I knocked the bouquet from his hand and they hit the ground with a soft thud, petals scattering across the marble like drops of blood.
"I'll ask you once more before I call security," I said coldly. "Why are you here?"
His face twitched, but he quickly recovered. "Come on, Leah. Don't be like that. I miss you."
"No way," I scoffed.
"I love you," he insisted. "We had something real. You can't deny that."
"Miranda Sanders ring a bell?" I asked. "Your new girlfriend? CEO's daughter? Or did you get bored already?"
He grinned. "So you have been keeping tabs on me."
"No," I said sharply. "But you seem to forget who you're talking to."
Victor laughed softly, stepping closer. "Look, forget all the crap we went through. We had something special."
"No, I had something special," I said. "You had an opportunity. And you used it until it broke."
He blinked, taken aback. Had he really expected me to fall back into his arms so easily? "Leah, baby, my mother misses you. Let's fix this."
"You're so full of shit." I tried to walk past him, but he caught my arm and yanked me back.
The moment his fingers wrapped around my arm, I was transported back to that night a month ago. The slap across my face. The miscarriage. The way he'd grabbed me in anger while I was still bleeding from our lost child. My breath caught in my throat, and for a terrifying second, I wasn't powerful CEO Leah Lachlan—I was just the broken woman who'd once begged him not to hurt her.
"Don't walk away from me," he hissed. "You think you're better than me now? You think just because some old man gave you a title—"
"I earned everything I have." My voice was steadier than I felt.

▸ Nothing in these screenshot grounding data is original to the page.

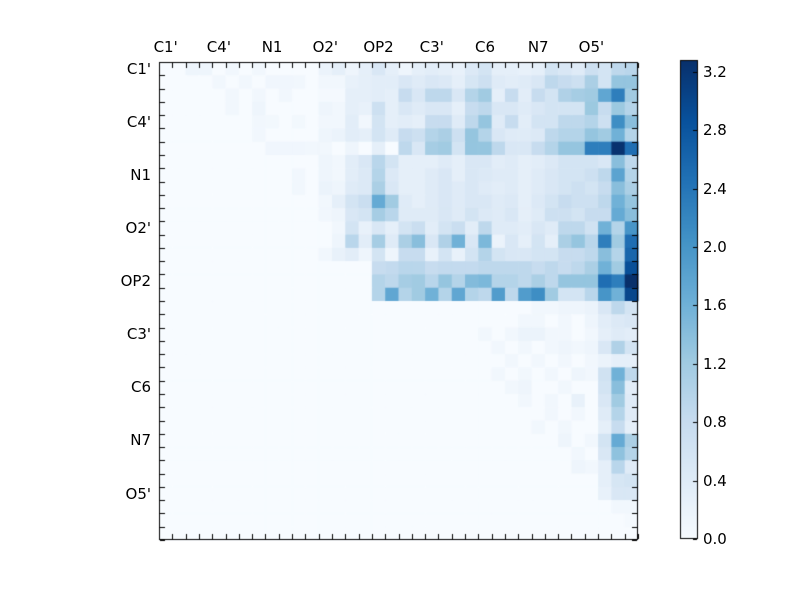 This screenshot has height=600, width=800. I want to click on y-tick-label: O2', so click(138, 228).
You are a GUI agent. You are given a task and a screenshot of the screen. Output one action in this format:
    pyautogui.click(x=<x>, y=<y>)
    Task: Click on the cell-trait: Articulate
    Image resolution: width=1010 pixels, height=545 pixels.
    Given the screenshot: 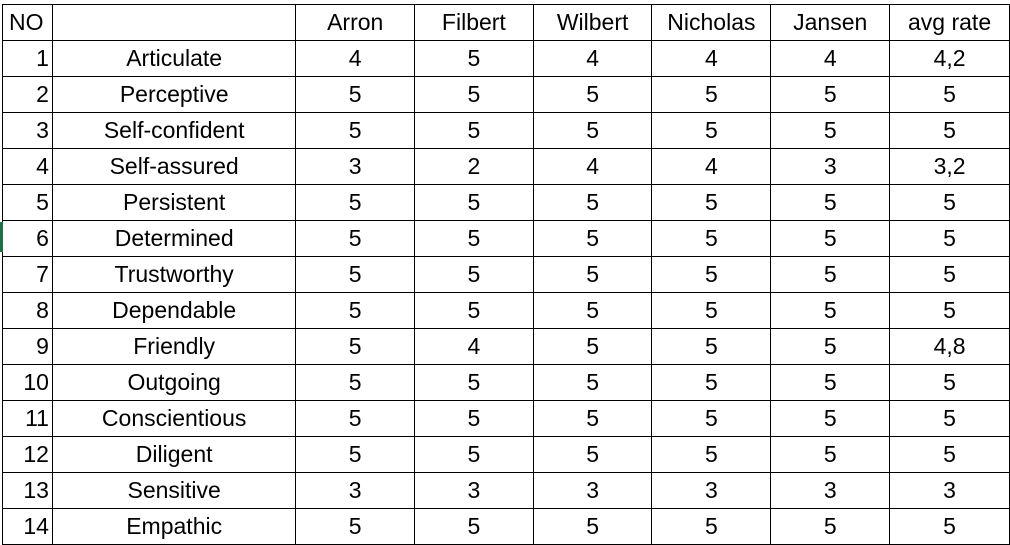 What is the action you would take?
    pyautogui.click(x=174, y=58)
    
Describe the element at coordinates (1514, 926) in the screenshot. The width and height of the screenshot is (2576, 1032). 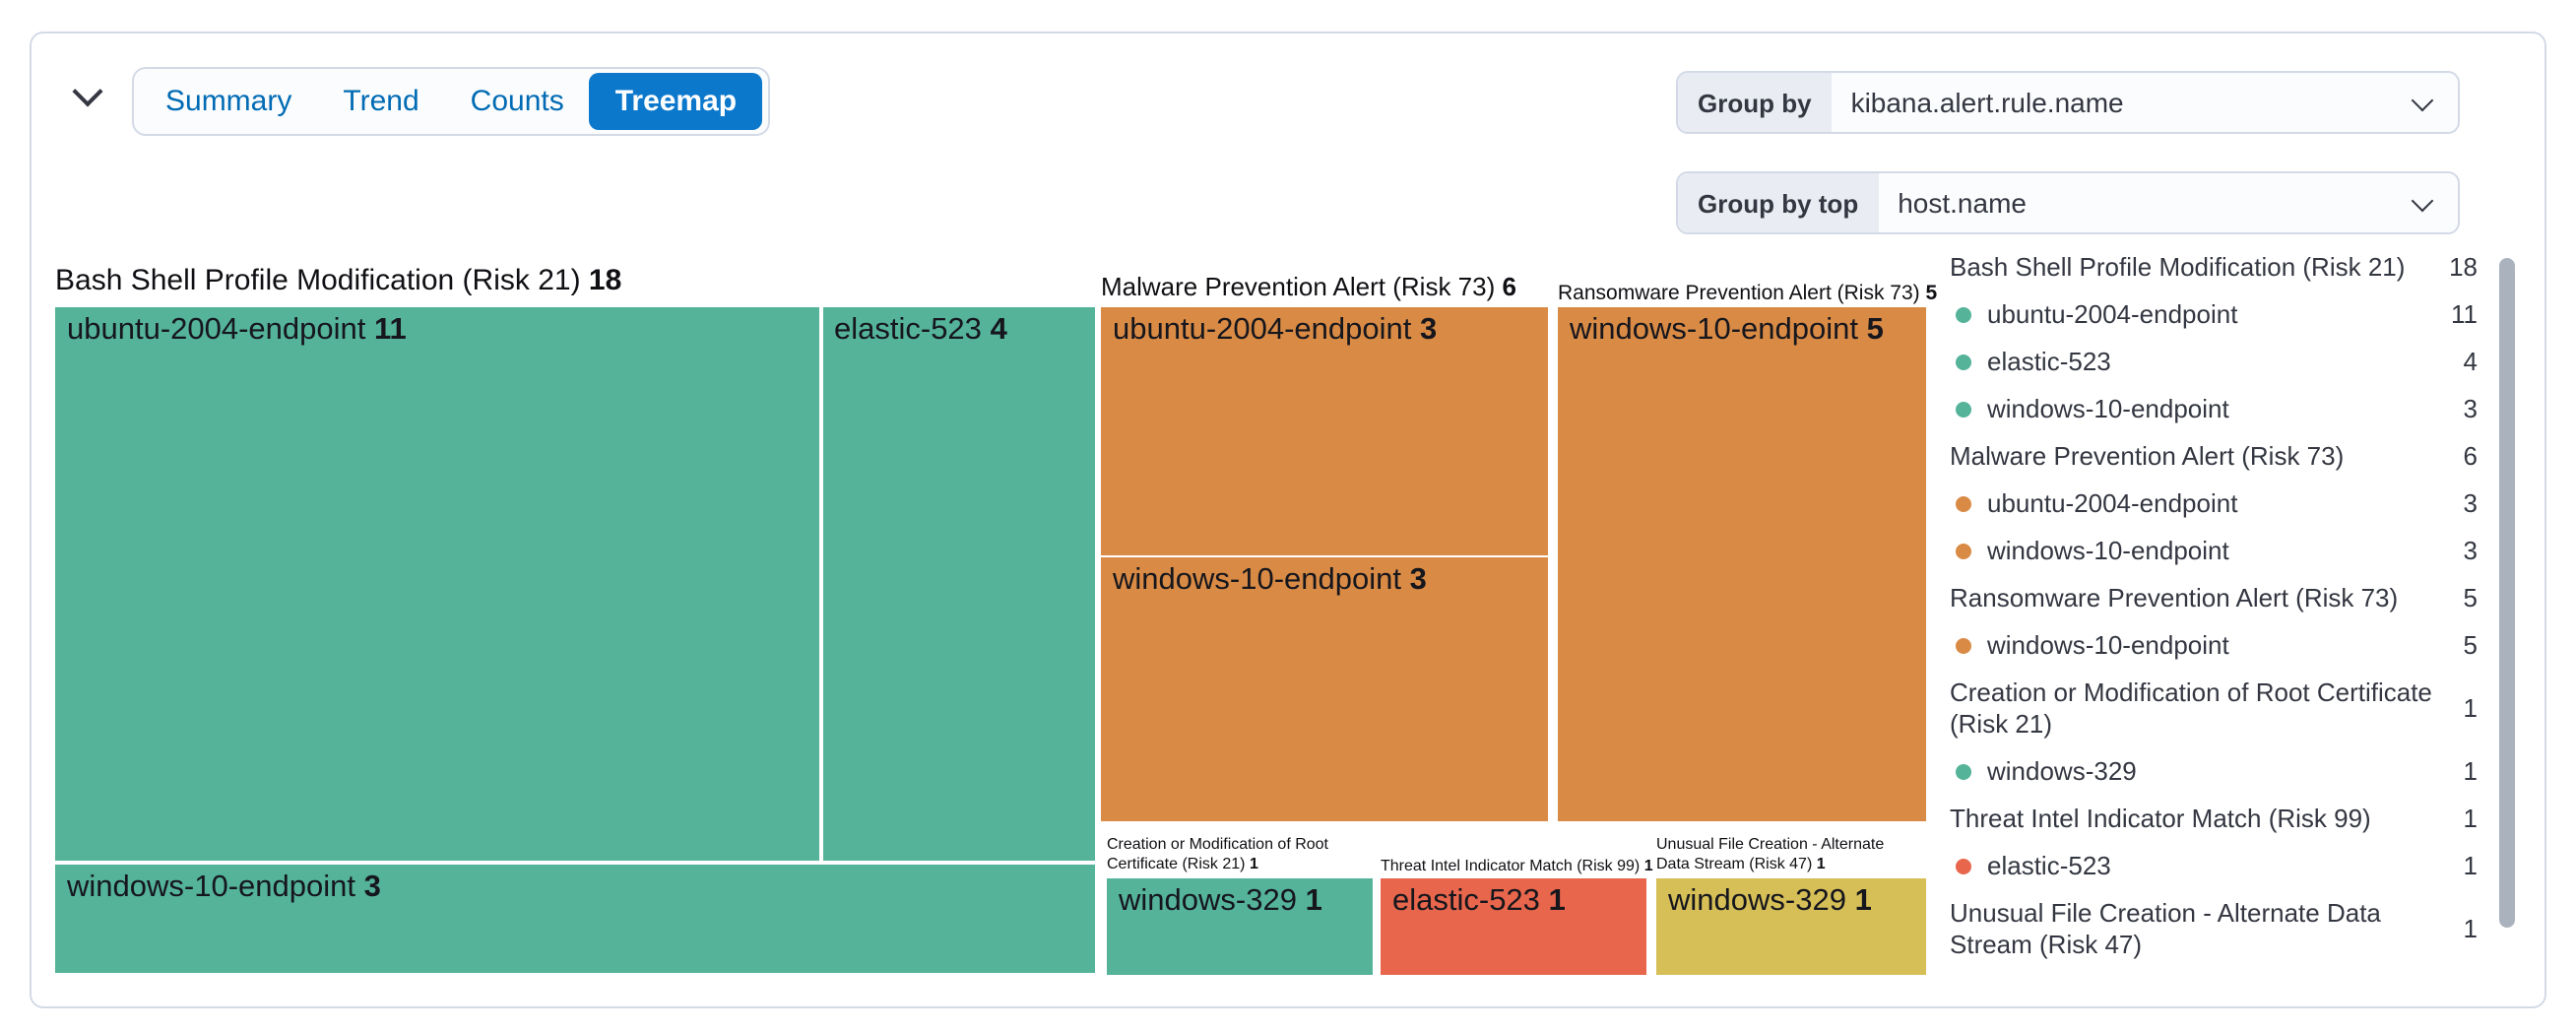
I see `treemap-cell: elastic-523 1` at that location.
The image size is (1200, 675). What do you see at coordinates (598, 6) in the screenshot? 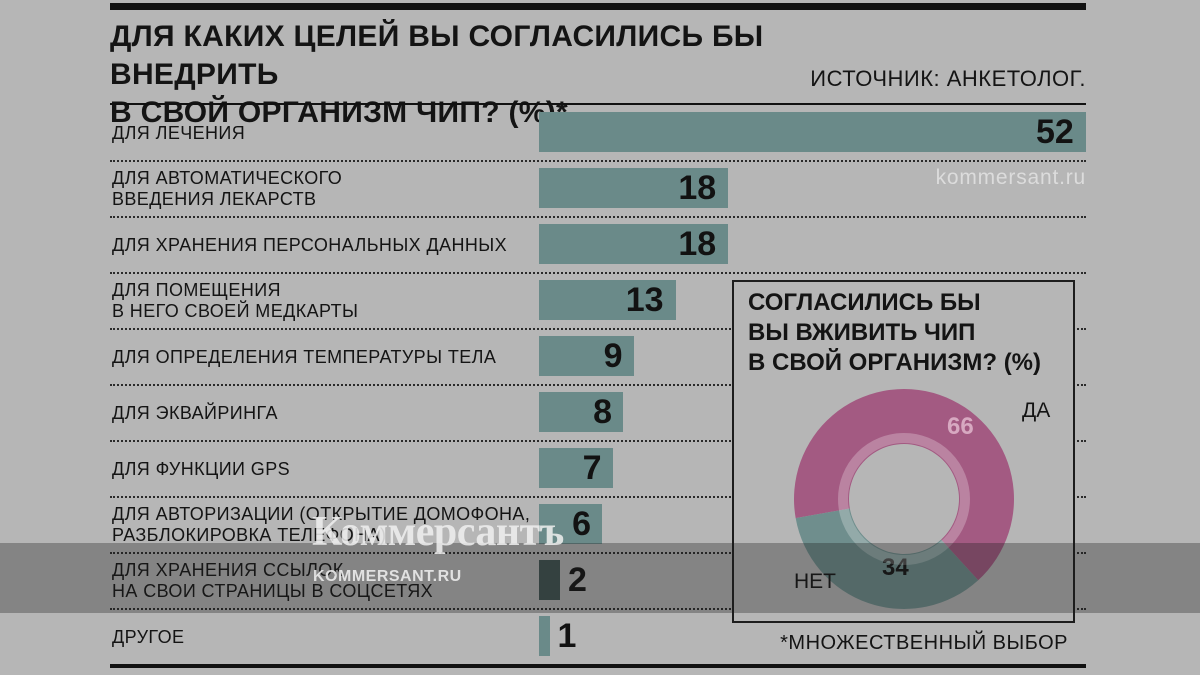
I see `top-rule` at bounding box center [598, 6].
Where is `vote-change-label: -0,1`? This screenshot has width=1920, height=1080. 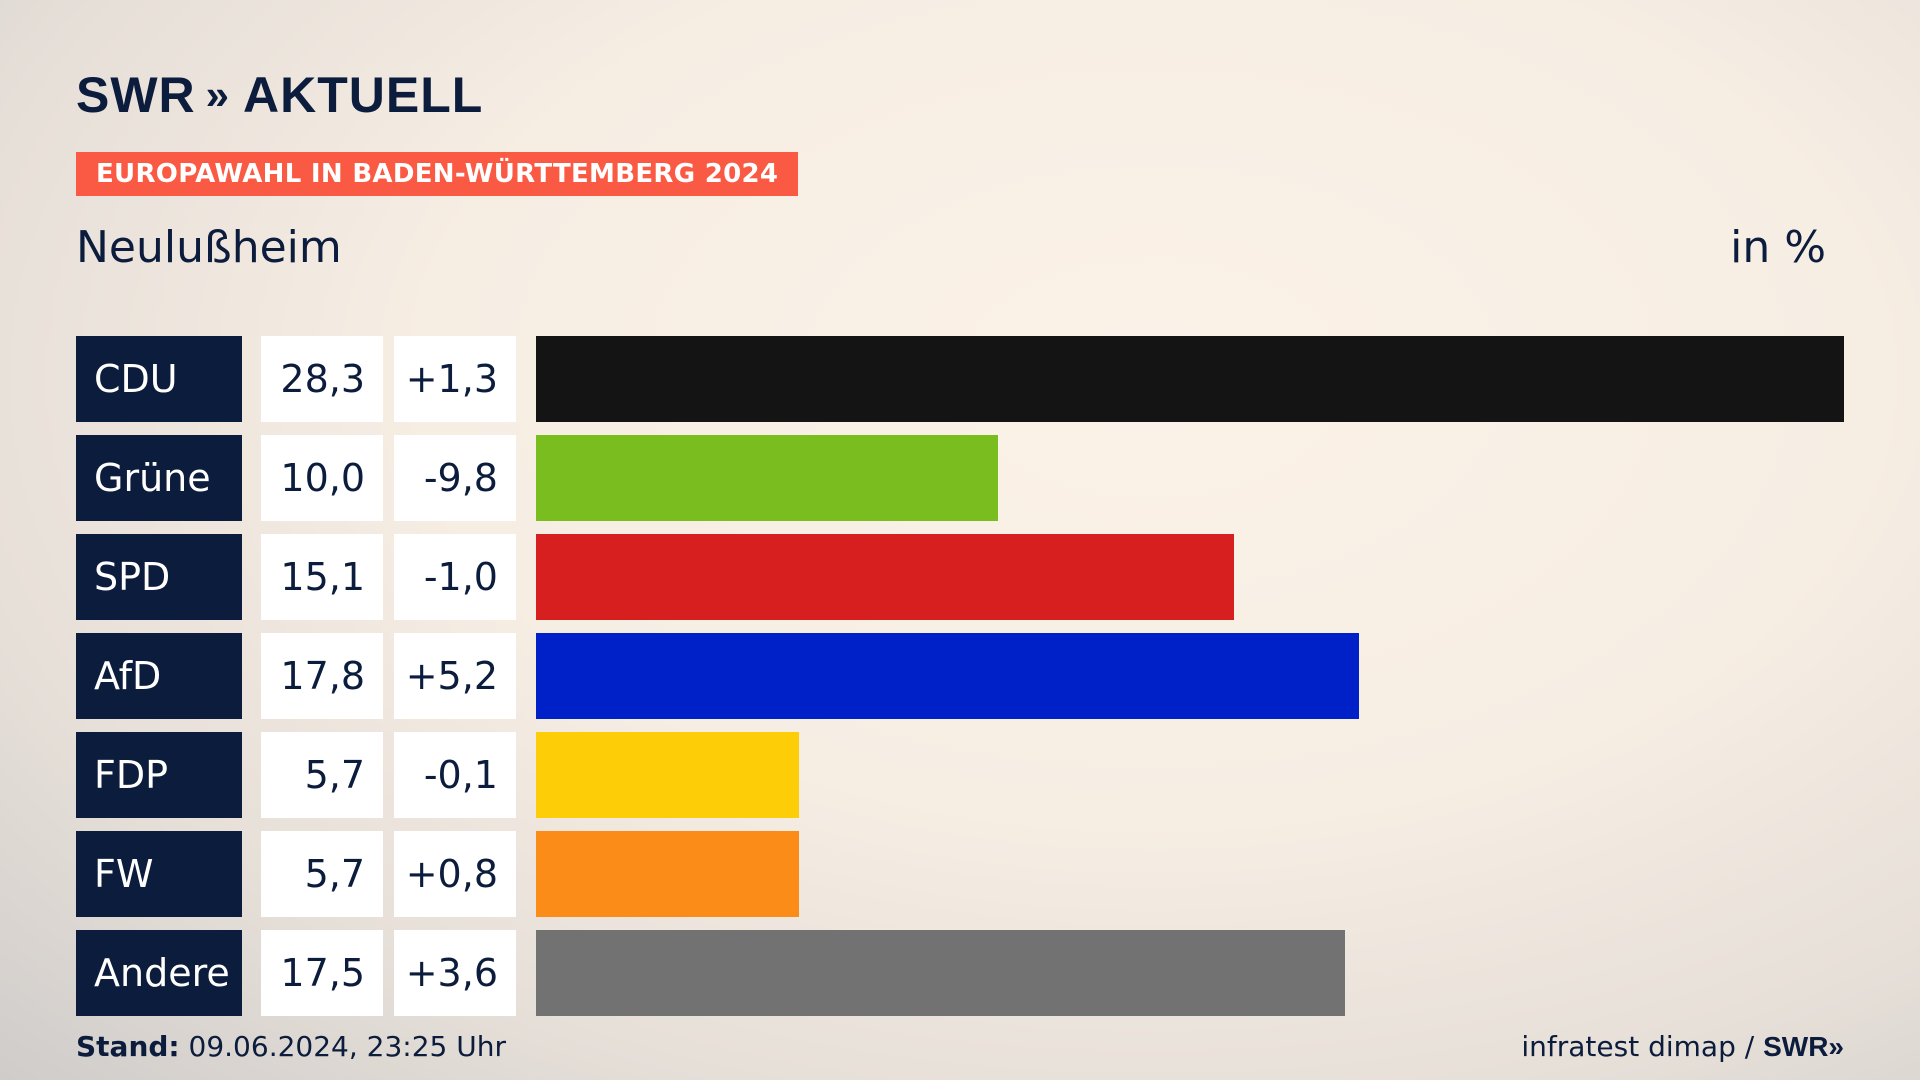
vote-change-label: -0,1 is located at coordinates (455, 775).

"You're still an orphan," he snarled. "You'll always be one. Lachlan blood or not, you'll end up alone. You'll see. They'll turn on you. I'm the only one who ever really loved you."
His grip tightened, and suddenly I was nineteen again, cowering in our first apartment while he screamed at me for burning dinner. I was twenty-two, apologizing for existing while his mother called me worthless. I was every version of myself that had ever been small and scared and desperate for his approval.
"You're hurting me," I growled, panic rising in my chest as it suddenly dawned on me that we were all alone. The confident CEO facade was cracking, revealing the terrified woman underneath. "Let me go."
"No. You and I are a package deal, Leah. Always have been—"
I screamed as he began dragging me toward the side corridor, my designer heels sliding against the marble. All my newfound power, all my wealth and status, meant nothing in this moment. I was just prey again.
My heart slammed against my ribs as I struggled to free myself. But in the next second, his painful grip vanished and Victor went flying across the foyer.
He crashed to the floor with a grunt.
I whirled around in surprise and jolted at the sight of the tall, broad-shouldered figure who stepped in front of me, shaking out his hand like it had been itching for that punch for years.
"I've always wanted to do that," said Ramsey Black, his voice smooth as steel.
He turned to me, electric blue eyes flashing with something that looked like concern mixed with barely contained fury.
"You're late, Miss Lachlan," he said. "Our meeting started fifteen minutes ago."